The Private Placement will consist of the following two components, the relative proportion of each to be determined in the context of the market:
- Issue of common shares of the Company at a price of CDN$0.35 per common share.
- Issue of units at a price of CDN$0.40 per unit with each unit consisting of one common share of the Company and one-half of one common share purchase warrant of the Company (each whole warrant being a "Warrant"). Each Warrant will entitle the holder to acquire one common share at a price of CDN$0.50 for a period of five years following the date of the closing of the Private Placement.
Pursuant to the Private Placement, the maximum number of shares that can be issued is approximately 14.3 million and the maximum number of warrants that can be issued is approximately 6.25 million.
The proceeds from the Private Placement will be used by the Company to fund a portion of the Consideration, to fund capital and commissioning of the Chaparra Mill, and for general and operating working capital associated with the Company's existing operations.
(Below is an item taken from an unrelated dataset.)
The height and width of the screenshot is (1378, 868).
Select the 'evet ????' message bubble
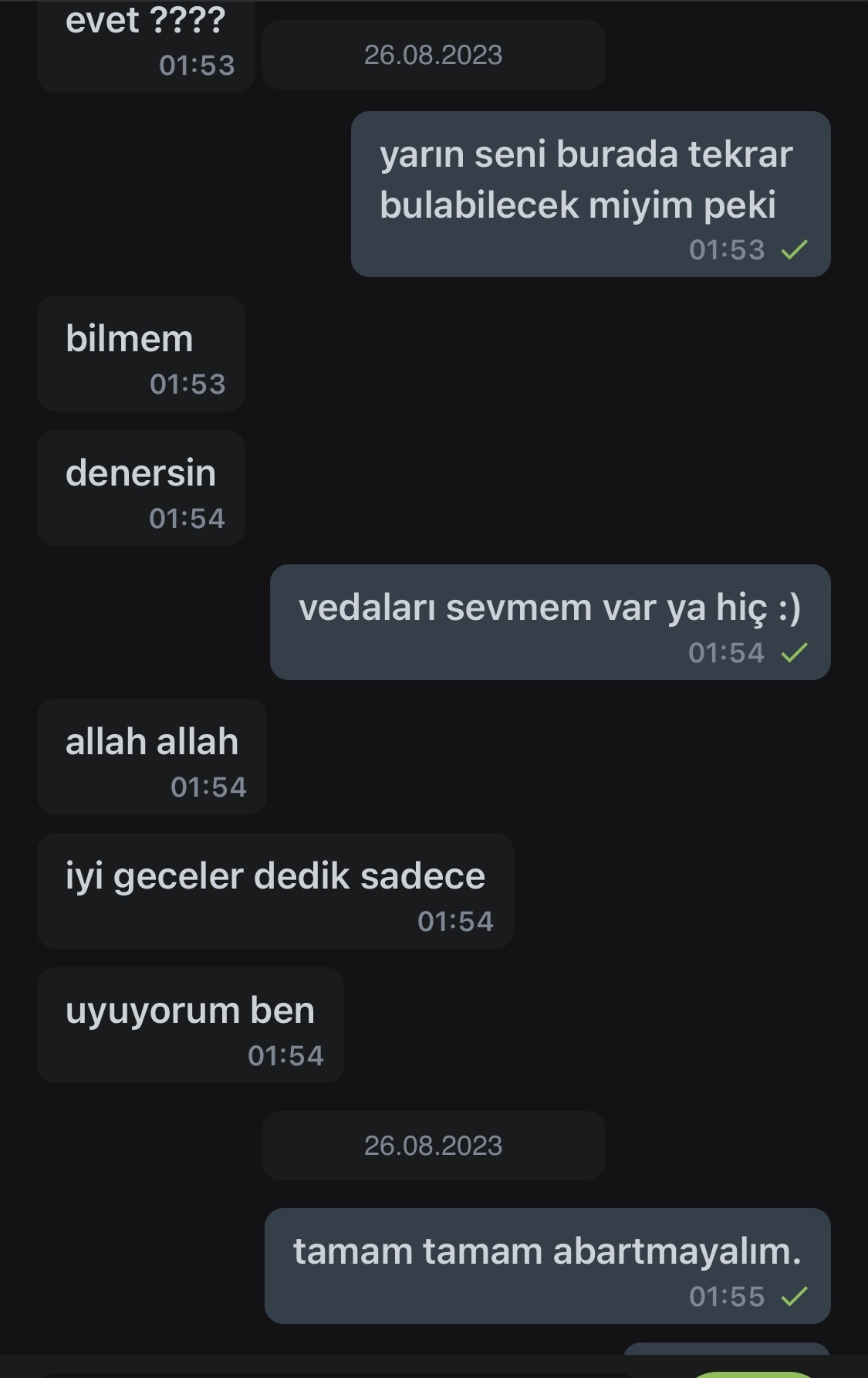click(x=146, y=46)
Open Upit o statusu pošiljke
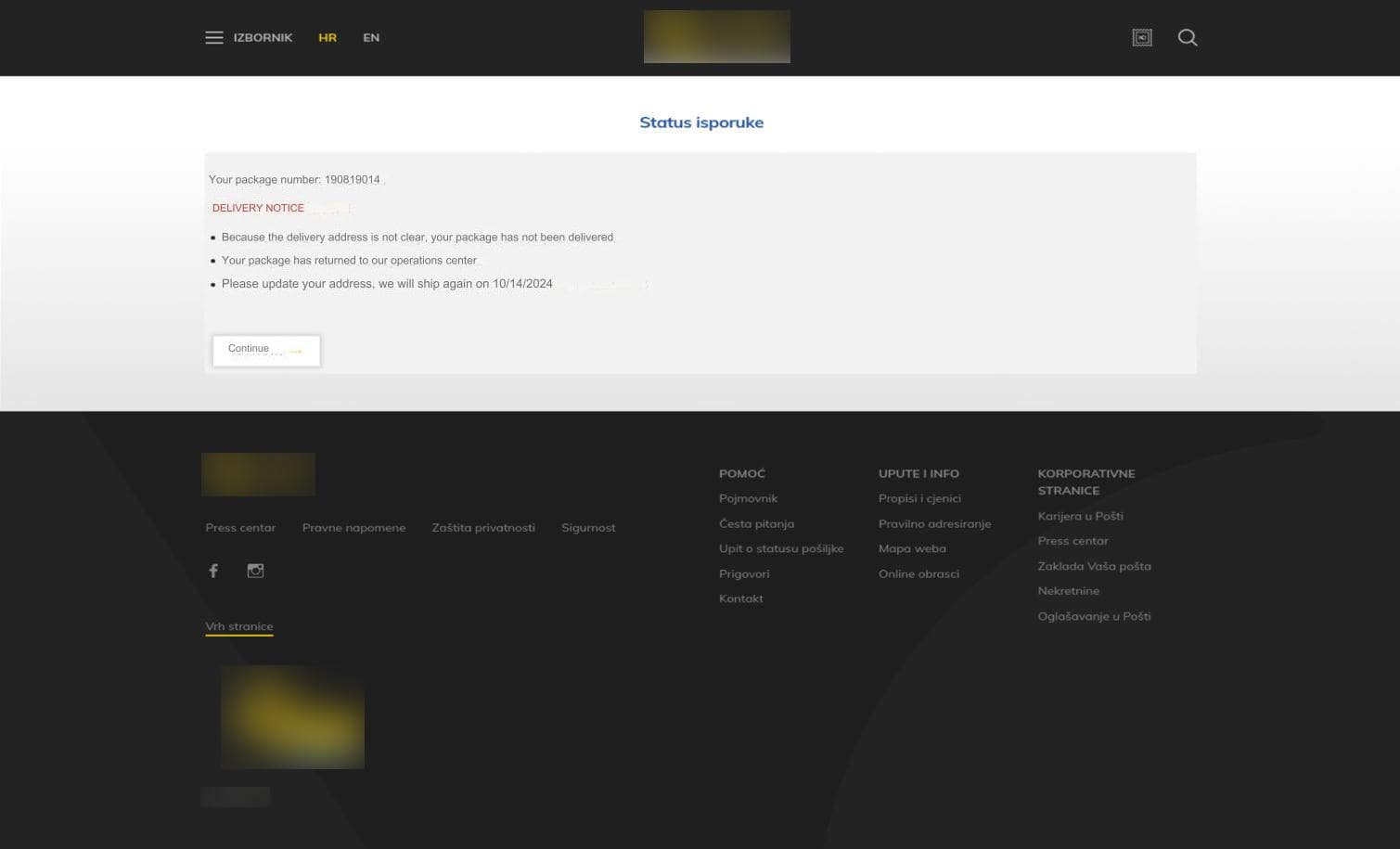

Anthem reserves the right to increase the size of the Private Placement, subject to approval by the TSX Venture Exchange. The Company may pay finder's fees in connection with the Private Placement.
Closing of the Private Placement is not contingent upon closing of the Transaction nor is closing of the Private Placement conditional upon closing of the Transaction.
Closing of the Transaction and Private Placement
The Private Placement is expected to close in June 2015 with the Initial Payment to be made shortly thereafter.
The Company intends to close the Transaction on or before the Closing Date. The Company is evaluating funding options for the portion of the Consideration payable at the Closing Date. The Company has received indicative terms on certain options and alternatives may include debt, equity, forward sales, stream or royalty financing or some combination thereof.
Both the Transaction and the Private Placement are subject to certain conditions, including, but not limited to, receipt of all necessary regulatory approvals and the approval of the TSX Venture Exchange. There is no certainty either the Transaction or the Private Placement will close.